Systems biology is an emerging field that integrates quantitative measurements, new technologies and computational modeling to answer questions about fundamental biological processes that take place in cells, tissues and organisms. For more than 20 years, Oliver’s team of cell biologists has been studying the locations, interactions and biochemical modifications of the molecules that transmit signals across cell membranes, resulting in better understanding about cell function and new approaches to discover and develop disease-fighting drugs. With advances in cell-imaging technology, Oliver’s research was producing more complex information than biologists alone could analyze. Her team turned to statisticians, mathematicians, engineers and physical scientists and found not only improved understanding from current work but also entirely new approaches for future work.
“We welcome this tenth member of our National Centers for Systems Biology program,” said James Anderson, Ph.D., who oversees systems biology awards at the National Institute of General Medical Sciences. “The new center will apply large-scale, multi-disciplinary approaches to understanding how the innate and adaptive immune systems interact, which bears upon debilitating conditions like inflammation, allergies, asthma and cancer. The center is also uniquely positioned to advance women and minorities within the emerging discipline of systems biology.”

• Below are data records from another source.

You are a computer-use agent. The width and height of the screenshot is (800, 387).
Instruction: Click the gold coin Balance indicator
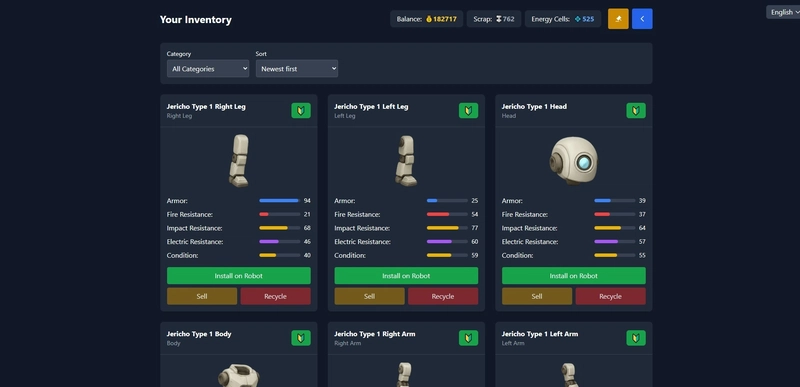[427, 19]
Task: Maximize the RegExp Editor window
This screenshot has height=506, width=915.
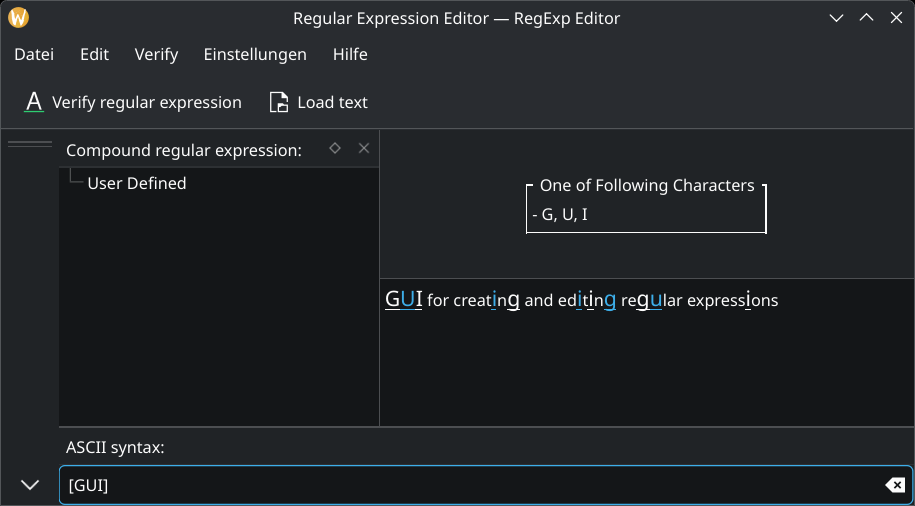Action: 866,18
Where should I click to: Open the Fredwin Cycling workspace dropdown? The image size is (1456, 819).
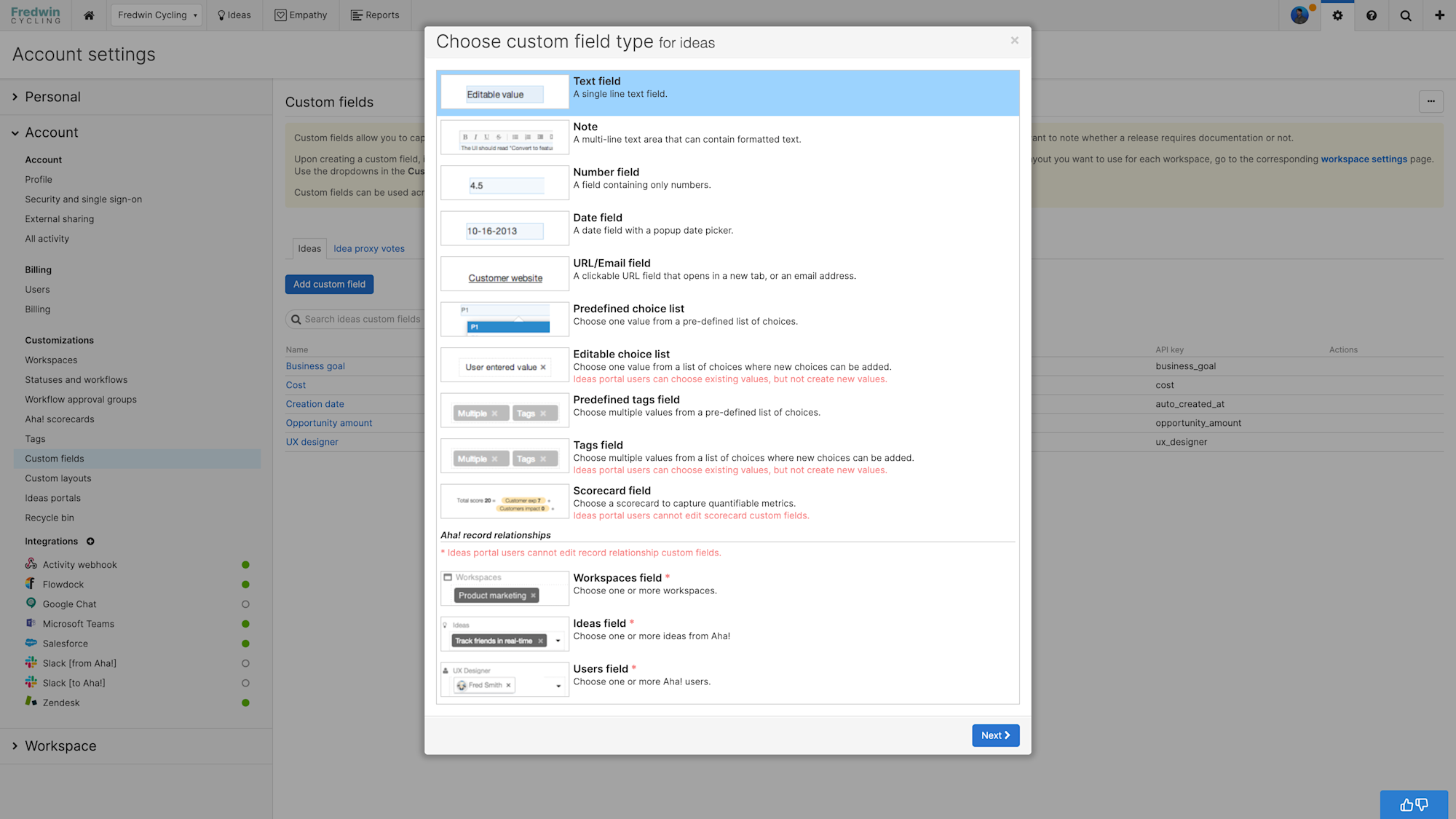(x=157, y=15)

Oliver’s combined team will include more than 50 biologists, biophysicists, physicists, mathematicians, engineers and material scientists, and will grow to include more faculty, postdoctoral researchers and students. The program has four primary goals: 1. To determine how cells interact and “talk” to each other, in real-time and space, to better understand what events at the cellular level trigger cancer and other diseases; 2. To train a new generation of interdisciplinary researchers focused on quantitative, systems level analyses of complex biomedical processes; 3. To build and sustain an infrastructure to support systems biology research and training as a long-term area of scientific excellence in New Mexico; and 4. To lead the advancement of women and minorities within the new discipline of systems biology.
“We are thrilled that the NIH chose Dr. Oliver to lead New Mexico’s National Center for Systems Biology,” said Dr. Cheryl Willman, Director and CEO of the UNM Cancer Center. “This is the first and only site to be directed by a woman, and the only such center in this region of the country. It recognizes the biomedical research excellence of our Cancer Center scientists and it hugely expands their ability to collaborate with the superb physical and computational scientists at UNM and in the national labs. We are looking forward to seeing the scientific advances made by Dr. Oliver and her team.”

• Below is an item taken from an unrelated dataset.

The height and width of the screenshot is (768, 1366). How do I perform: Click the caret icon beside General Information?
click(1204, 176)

The primary mission of the National Centers for Systems Biology, which are supported by the National Institutes of General Medical Sciences (NIGMS), a branch of the NIH, is to promote institutional development of multidisciplinary research, training and outreach programs that focus on systems-level studies of biomedical phenomena within the NIGMS mission. The ten National Centers are expected to establish themselves as leaders of research and education in systems biology.
The other nine centers in the nation are housed at Harvard University, Massachusetts Institute of Technology, University of California at Irvine, Jackson Laboratory, Princeton University, the Seattle Institute for Systems Biology, University of Chicago, Duke University and Mount Sinai School of Medicine.
The UNM Cancer Center is the Official Cancer Center of the State of New Mexico, and one of only 64 National Cancer Institute designated cancer centers in the nation. It is home to 85 board-certified oncology physicians representing every cancer specialty and more than 120 research scientists hailing from such prestigious institutions as M.D. Anderson, Johns Hopkins and the Mayo Clinic.